Photograph by Stephanie Keith — Reuters

Measuring the economic effects of snow is more an art than science.

By Chris Matthews
February 12, 2015

We hear it every winter: pronouncements that a blizzard cost the U.S. economy hundreds of millions of dollars.

But in an era when so much business can be done over the phone and online, these estimates leave some scratching their heads. Could a simple snowstorm really cost the U.S. upwards of $1 billion, as some economists predicted of January’s blizzard that shut down New York City?

The short answer: yes, it can.

But it’s not that simple. First of all, the media knows that by pointing out that something “costs” $1 billion, it will get people’s attention. After all, if a reader could somehow get ahold of that money, he and his family could avoid working for generations to come. It’s a lot of money.

But for the $17 trillion U.S. economy, it’s chump change. It’s .005% of the country’s annual output. On a per-capita basis, it’s $3.17. On a conceptual level, it would probably be more honest to write that the next storm could cost you $3.17. (In fact, for the median Joe it would be much less, since income is unevenly distributed). That at least communicates the magnitude of the effect on the economy in a way that the average person can understand. Of course, if news reporters did really put these figures into such context, the public would realize that a story about the economic impact of an average blizzard wouldn’t be worth reading at all.

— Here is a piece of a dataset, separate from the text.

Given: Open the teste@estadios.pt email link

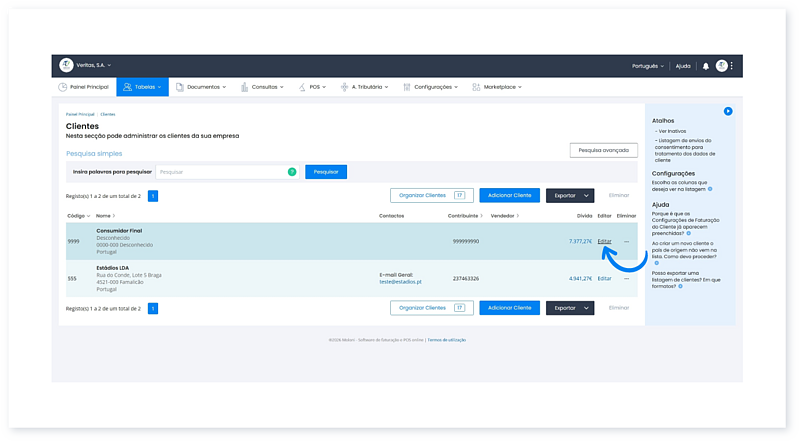Looking at the screenshot, I should click(402, 282).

That said, where do these hundreds of millions of lost dollars actually come from? According to Doug Handler, an economist at IHS Global Economics, one of the biggest hits the economy takes is in the form of lost wages for hourly employees. While salaried office workers get paid even if they can’t make it to work and can likely even work from home, hourly employees aren’t so fortunate. And it’s not as if all these workers can simply make up the money on another day.

The economy also takes a hit from lost sales at places like restaurants or retailers. Some of that consumer spending gets made up at a later date. If you are, for instance, planning to buy a car, a snowstorm will merely delay your purchase. But if you had planned to eat out the night of the storm, it’s not certain that you will still buy that meal another time. Another big contributor to lost economic activity is cancelled plane flights. It’s costly to cancel and reschedule flights, and in many cases, some routes will not be rescheduled at all.

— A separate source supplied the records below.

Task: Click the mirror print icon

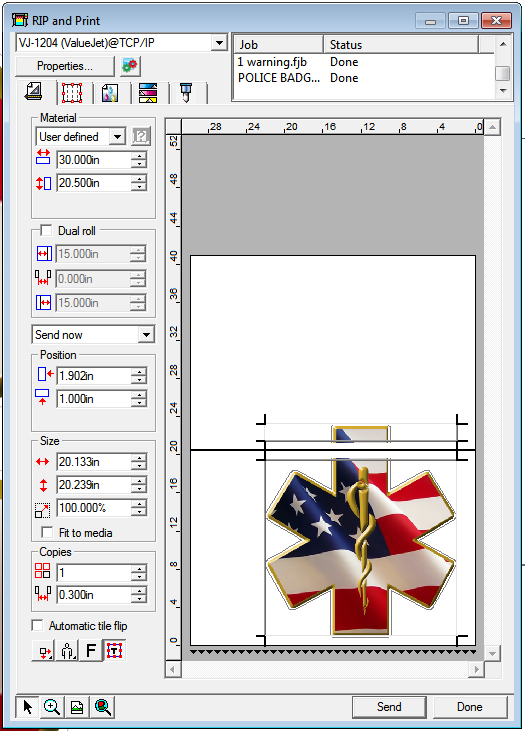Action: (68, 650)
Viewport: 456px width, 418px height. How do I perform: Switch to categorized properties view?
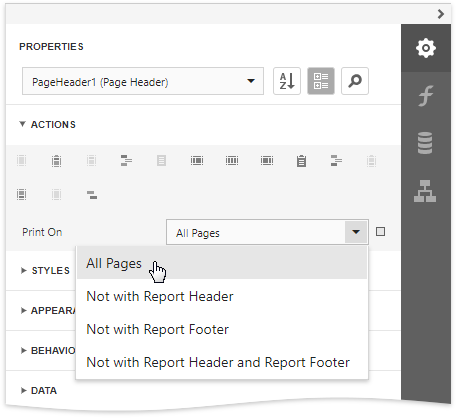click(321, 81)
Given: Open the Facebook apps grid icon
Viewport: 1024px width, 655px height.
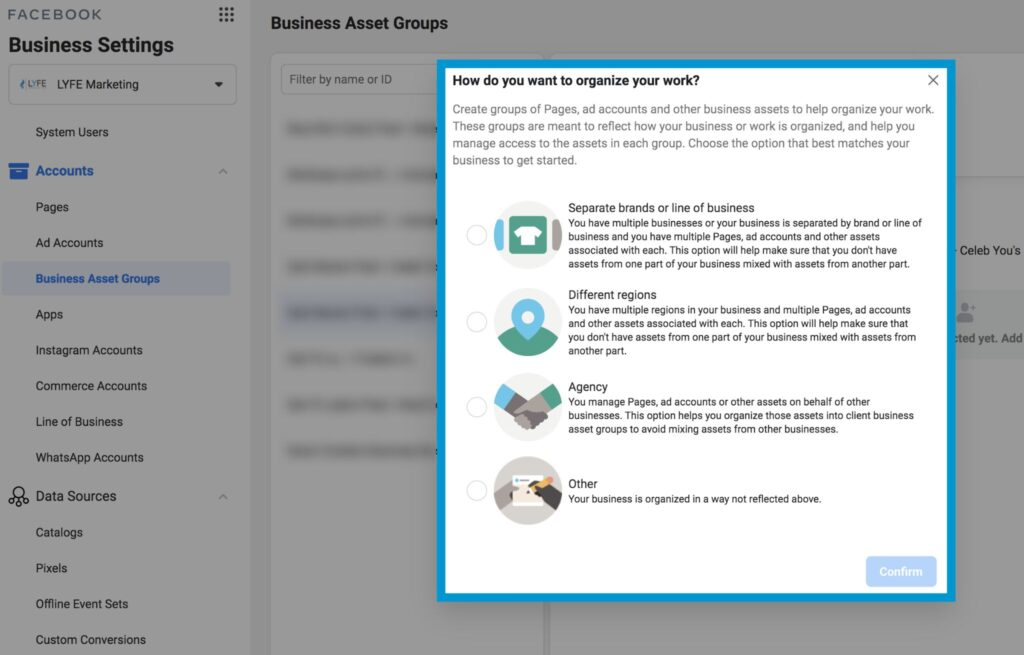Looking at the screenshot, I should pos(226,15).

There is a certain point at which a snowstorm can go from being a small economic obstacle to something a bit more pernicious. That’s what happened in the winter of 2013-2014, when a series of severe snowstorms across America helped the economy shrink by 2.1% in the first quarter of 2014. In that instance, the bad weather was persistent enough to mess with supply chains. Trucks and air freight couldn’t get to their destinations, mucking up inventory management. That led not only to fewer consumer purchases, but also to companies buying less than they otherwise would.

But even in the case of sustained periods of very bad weather like what we saw in the Northeast and Midwest last winter, estimating the economic effects involves a lot of guesswork. Economists know that output fell in the first quarter of last year in a way that isn’t consistent with broader economic conditions, and they also know that snowfall levels were much higher and temperatures were much lower than usual in some of the most productive areas of the country.

Economists also make use of qualitative and quantitative survey data from the Federal Reserve and private groups to connect the dots. But in the end. it’s impossible to know for sure how big a role weather plays in the economy. As Handler says, “it’s more an art than a science.”